Libya is neither as geopolitically important as other countries experiencing uprisings in the region (like Egypt, Yemen and Bahrain) nor does it boast of having much influence over the greater Arab world. Its oil deposits are not as vital as those of Iraq or Saudi Arabia, although some of the European nations do have strong interests in the Libyan reserves. The terrorism and nuclear track record of the country has bettered in the past. The possibility of Gaddafi exploiting the political vacuum in Egypt and Tunisia is real, but intervention does not make it impossible. The humanitarian crisis, although severe, is not as worse as in many other countries in Africa. So then, why Libya?

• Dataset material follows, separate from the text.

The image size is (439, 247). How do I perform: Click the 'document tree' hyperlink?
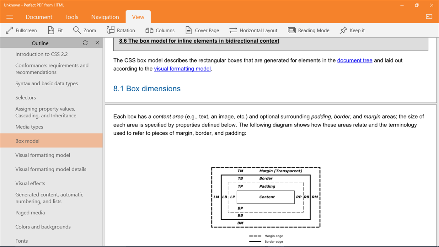[355, 60]
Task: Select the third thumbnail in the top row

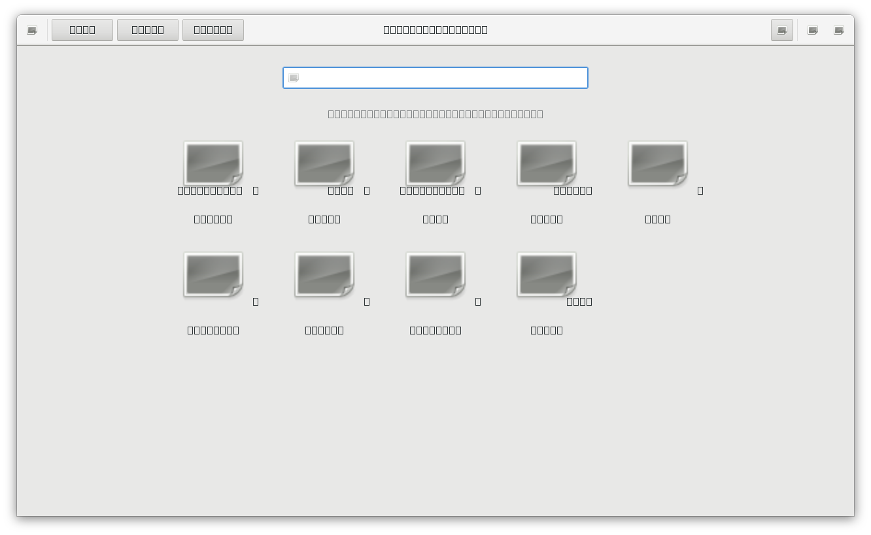Action: tap(436, 163)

The clear and present danger of mass murders causing an almost unanimous abhorrence of Muammar Gaddafi, and the favorable popular opinion in the Arab world in the wake of revolutionary fervor – made for a perfect case for humanitarian intervention. Of course, the parties to the intervention did not come completely for altruistic reasons. While on the one hand, the military intervention in Libya was an opportunity for the West to uphold the moral principles of freedom, justice and democracy, on the other, it was an opening to get involved in the Arab upheaval and try to shape the post-revolt Middle East in a fashion that protects Western interests. It was also a chance to underline the U.S. military and economic might – having committed armed forces for Libya despite heavy military involvement in Iraq and Afghanistan, despite the current economic downturn – and to send a strong signal to Iran to avoid indulging in any misadventure. The initial reluctance and later insistence on playing a supporting role, signified a multilateralist shift in the Washington's foreign policy. At the same time, seeming leadership confusion in the coalition reinforced the U.S. position at the top in the world order.

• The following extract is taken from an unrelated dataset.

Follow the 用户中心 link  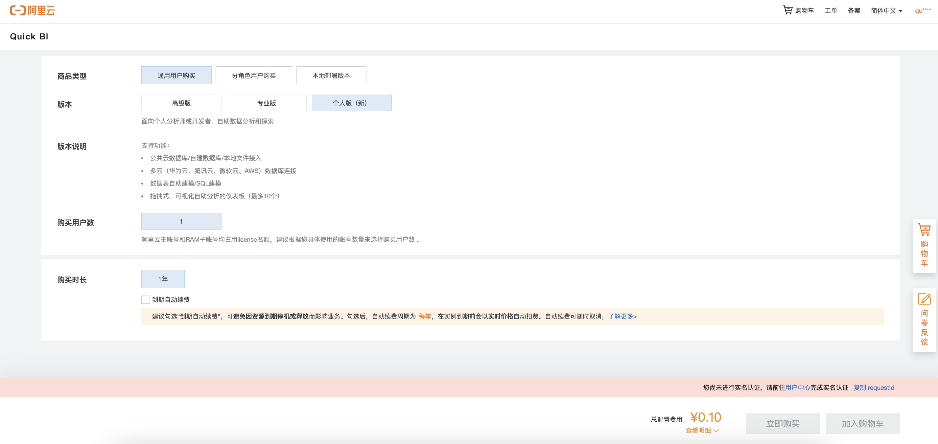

Media in the region has been largely viewing the strikes through the prism of their respective country's situation. The Egyptian and Qatari opinion makers blame Gaddafi for the attacks, with the former supporting democracy in Libya and secretly supplying rebels with arms, and later deploying its combat aircraft in the mission. In Bahrain, where the popular revolt was recently crushed, people decry the dichotomy in the functioning of the international community. Although little concrete help has come from their governments, there indeed is widespread Arab support for stopping Gadaffi's "murderous madness."
Sadly, the Libyan conflict seems to be deadlocked. Gaddafi has no option but to fight it out unless he is assured of a safe passage out of Libya and reprieve from the International Criminal Court. The rebels have so far shown little signs of coalescing into a fighting force that can take on a professional military. The U.S. has made it clear that it would not land any ground forces. The Arab League abhors any intervention beyond maintaining a no-fly zone over Libya. If it goes on like this, a civil war will set in – which will make rebels dependent on the coalition forces for support and consequently becoming puppets in the western hands. If the Arab nations sense western occupational or oil motives in Libya, the support for the coalition action will evaporate in no time.

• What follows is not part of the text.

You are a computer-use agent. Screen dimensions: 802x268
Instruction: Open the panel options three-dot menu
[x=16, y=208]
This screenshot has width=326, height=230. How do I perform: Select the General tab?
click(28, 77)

The history and geography of Libya also raises fear of it becoming a jihadist bastion in case of anarchy. After all, these very Eastern towns of Libya were considered as safe havens for Al Qaeda members and Libyan arms have found their way to terrorists in past. The U.S. would be wary of creating another Al Qaeda in Libya. Gaddafi too can resort to his old tactics of using terrorist strikes to avenge attacks on his military.
Given that this impasse can put the entire region in turmoil, it makes sense to call for a political solution and immediate ceasefire – something that the Arab League, United Nations, European Union, African Union and the Organization of Islamic Conference have recently advocated. The BRIC nations have condemned the air strikes and the Arab League Secretary General has said, "What we want is the protection of civilians and not the shelling of more civilians." In fact, the trigger happy coalition forces should have initially exercised the option of sanctions and negotiations in order to prevent the civilian massacre, instead of launching a military attack.